All of lore.kernel.org
 help / color / mirror / Atom feed
From: Johannes Weiner <hannes@cmpxchg.org>
To: Hugh Dickins <hughd@google.com>
Cc: Andrew Morton <akpm@linux-foundation.org>,
	KAMEZAWA Hiroyuki <kamezawa.hiroyu@jp.fujitsu.com>,
	Michal Hocko <mhocko@suse.cz>,
	linux-mm@kvack.org, linux-kernel@vger.kernel.org
Subject: Re: [PATCH 2/3] shmem: fix negative rss in memcg memory.stat
Date: Tue, 10 Jul 2012 14:41:08 +0200	[thread overview]
Message-ID: <20120710124107.GE1779@cmpxchg.org> (raw)
In-Reply-To: <alpine.LSU.2.00.1207091541310.2051@eggly.anvils>

On Mon, Jul 09, 2012 at 03:44:24PM -0700, Hugh Dickins wrote:
> When adding the page_private checks before calling shmem_replace_page(),
> I did realize that there is a further race, but thought it too unlikely
> to need a hurried fix.
> 
> But independently I've been chasing why a mem cgroup's memory.stat
> sometimes shows negative rss after all tasks have gone: I expected it
> to be a stats gathering bug, but actually it's shmem swapping's fault.
> 
> It's an old surprise, that when you lock_page(lookup_swap_cache(swap)),
> the page may have been removed from swapcache before getting the lock; 
> or it may have been freed and reused and be back in swapcache; and it
> can even be using the same swap location as before (page_private same).
> 
> The swapoff case is already secure against this (swap cannot be reused
> until the whole area has been swapped off, and a new swapped on); and
> shmem_getpage_gfp() is protected by shmem_add_to_page_cache()'s check
> for the expected radix_tree entry - but a little too late.
> 
> By that time, we might have already decided to shmem_replace_page():
> I don't know of a problem from that, but I'd feel more at ease not to
> do so spuriously.  And we have already done mem_cgroup_cache_charge(),
> on perhaps the wrong mem cgroup: and this charge is not then undone on
> the error path, because PageSwapCache ends up preventing that.

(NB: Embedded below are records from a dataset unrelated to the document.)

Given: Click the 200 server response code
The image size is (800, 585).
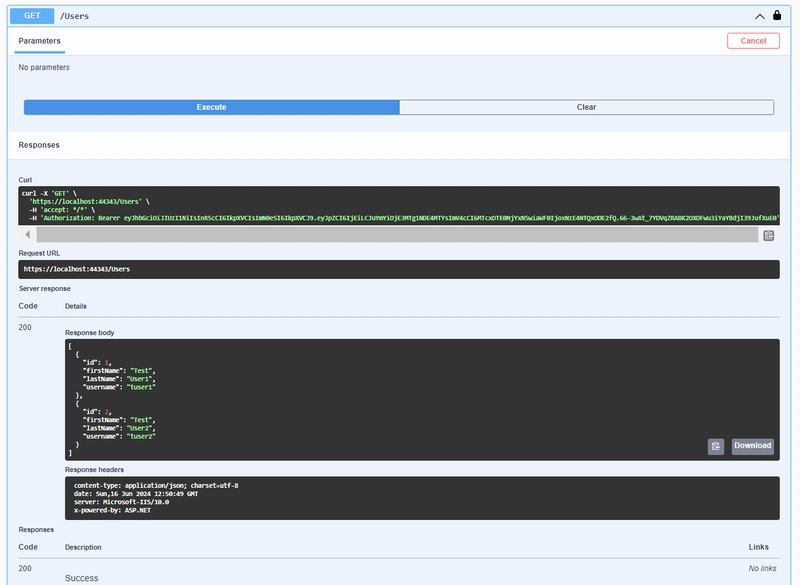Looking at the screenshot, I should (25, 327).
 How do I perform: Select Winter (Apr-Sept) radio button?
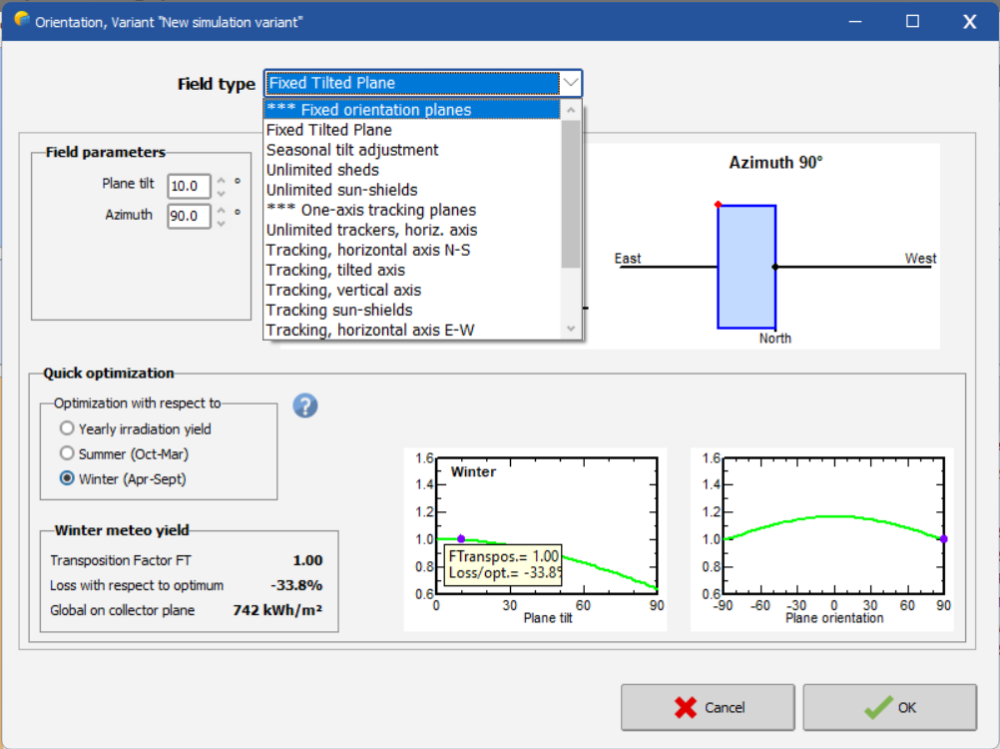click(x=67, y=479)
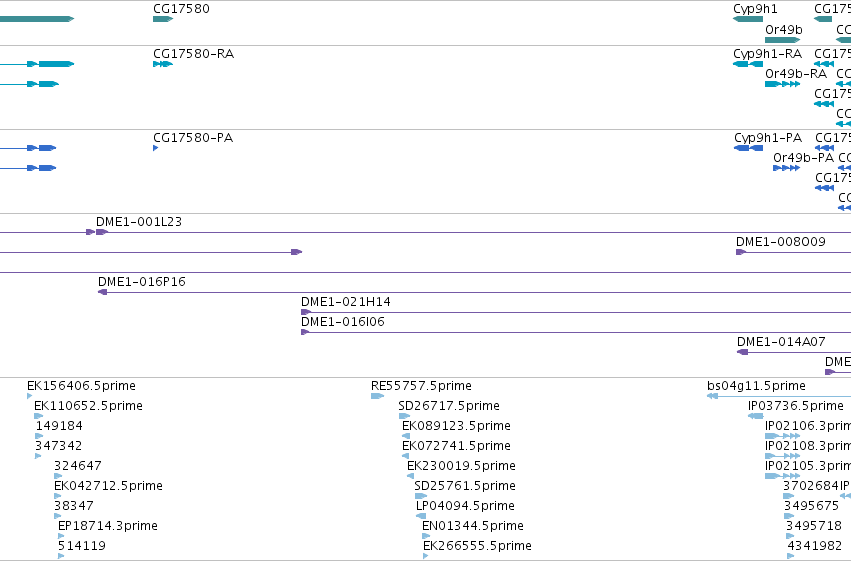
Task: Click the Cyp9h1-RA transcript label
Action: click(767, 54)
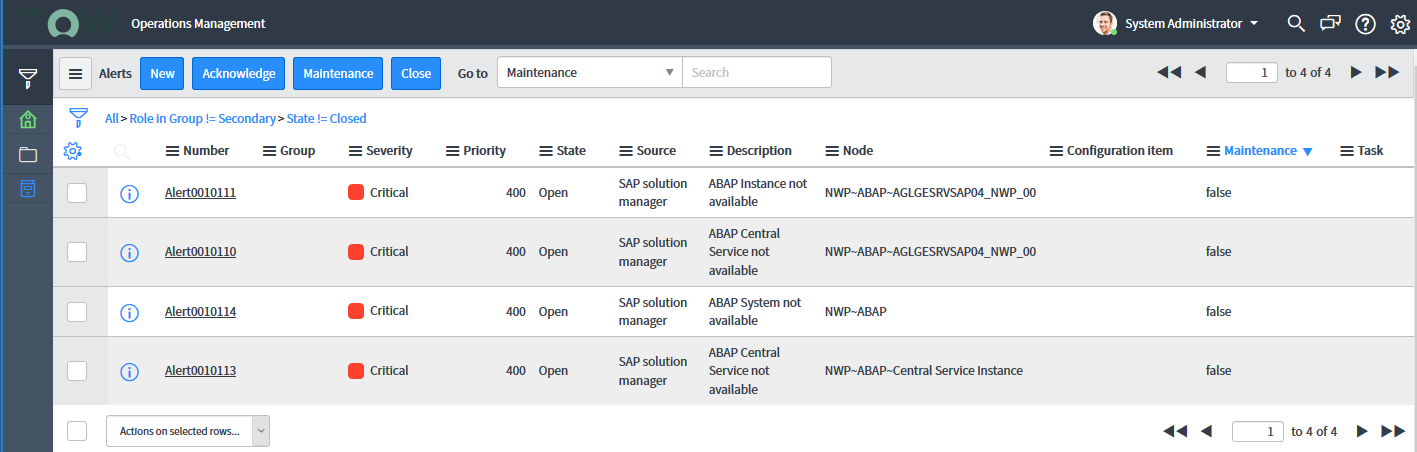Click the help question mark icon
The height and width of the screenshot is (452, 1417).
click(x=1365, y=24)
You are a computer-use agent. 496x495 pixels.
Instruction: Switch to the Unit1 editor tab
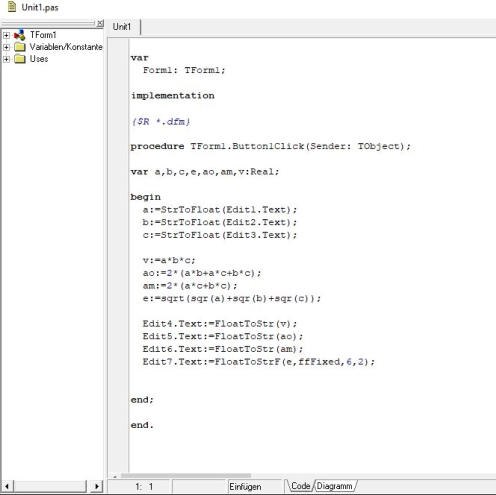tap(122, 27)
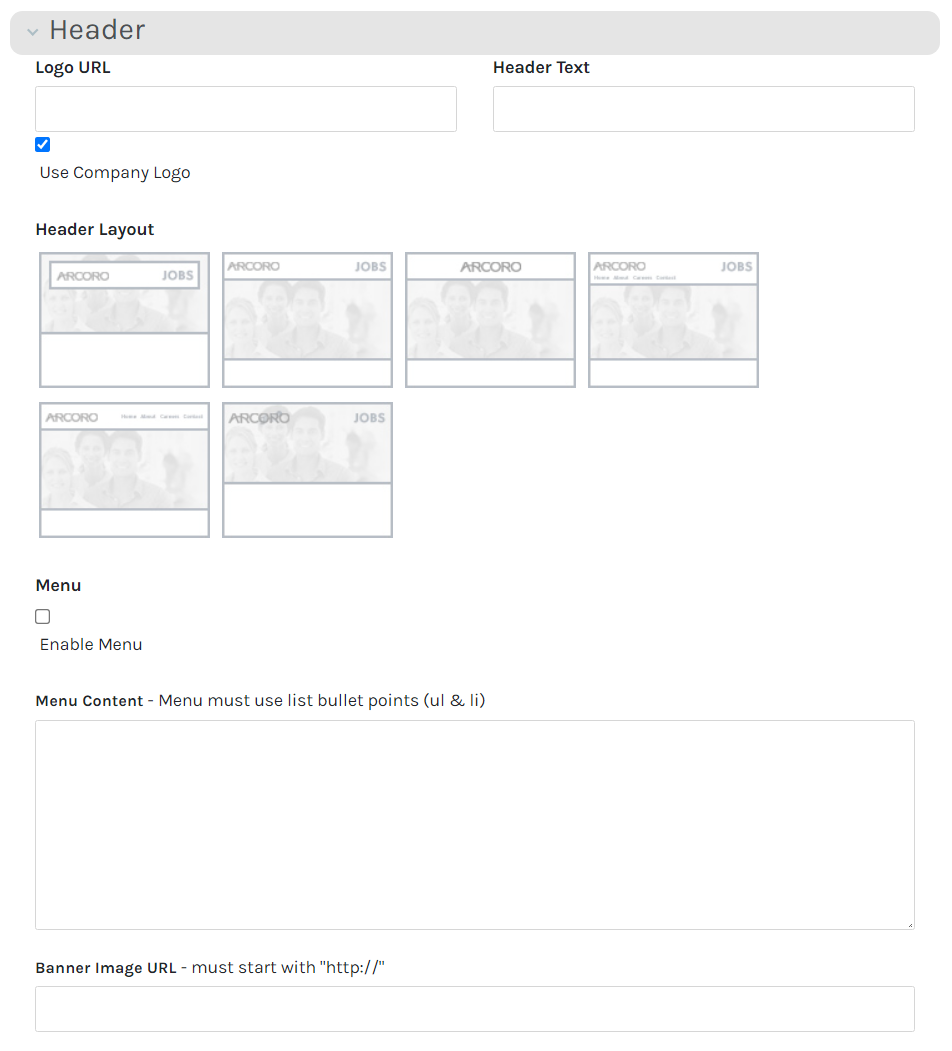Screen dimensions: 952x1051
Task: Choose layout with logo and inline menu right
Action: click(124, 470)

I couldn't see anything wrong with shmem_replace_page(), either, but
maybe the comment in its error path could be updated as the callsite
does not rely on page_private alone anymore to confirm correct swap.

> It's this last case which causes the occasional negative rss in
> memory.stat: the page is charged here as cache, but (sometimes) found
> to be anon when eventually it's uncharged - and in between, it's an
> undeserved charge on the wrong memcg.
> 
> Fix this by adding an earlier check on the radix_tree entry: it's
> inelegant to descend the tree twice, but swapping is not the fast path,
> and a better solution would need a pair (try+commit) of memcg calls,
> and a rework of shmem_replace_page() to keep out of the swapcache.
> 
> We can use the added shmem_confirm_swap() function to replace the
> find_get_page+page_cache_release we were already doing on the error
> path.  And add a comment on that -EEXIST: it seems a peculiar errno
> to be using, but originates from its use in radix_tree_insert().
> 
> [It can be surprising to see positive rss left in a memcg's memory.stat
> after all tasks have gone, since it is supposed to count anonymous but
> not shmem.  Aside from sharing anon pages via fork with a task in some
> other memcg, it often happens after swapping: because a swap page can't
> be freed while under writeback, nor while locked.  So it's not an error,
> and these residual pages are easily freed once pressure demands.]
> 
> Signed-off-by: Hugh Dickins <hughd@google.com>
> Cc: Johannes Weiner <hannes@cmpxchg.org>
> Cc: KAMEZAWA Hiroyuki <kamezawa.hiroyu@jp.fujitsu.com>
> Cc: Michal Hocko <mhocko@suse.cz>

Acked-by: Johannes Weiner <hannes@cmpxchg.org>

WARNING: multiple messages have this Message-ID (diff)
From: Johannes Weiner <hannes@cmpxchg.org>
To: Hugh Dickins <hughd@google.com>
Cc: Andrew Morton <akpm@linux-foundation.org>,
	KAMEZAWA Hiroyuki <kamezawa.hiroyu@jp.fujitsu.com>,
	Michal Hocko <mhocko@suse.cz>,
	linux-mm@kvack.org, linux-kernel@vger.kernel.org
Subject: Re: [PATCH 2/3] shmem: fix negative rss in memcg memory.stat
Date: Tue, 10 Jul 2012 14:41:08 +0200	[thread overview]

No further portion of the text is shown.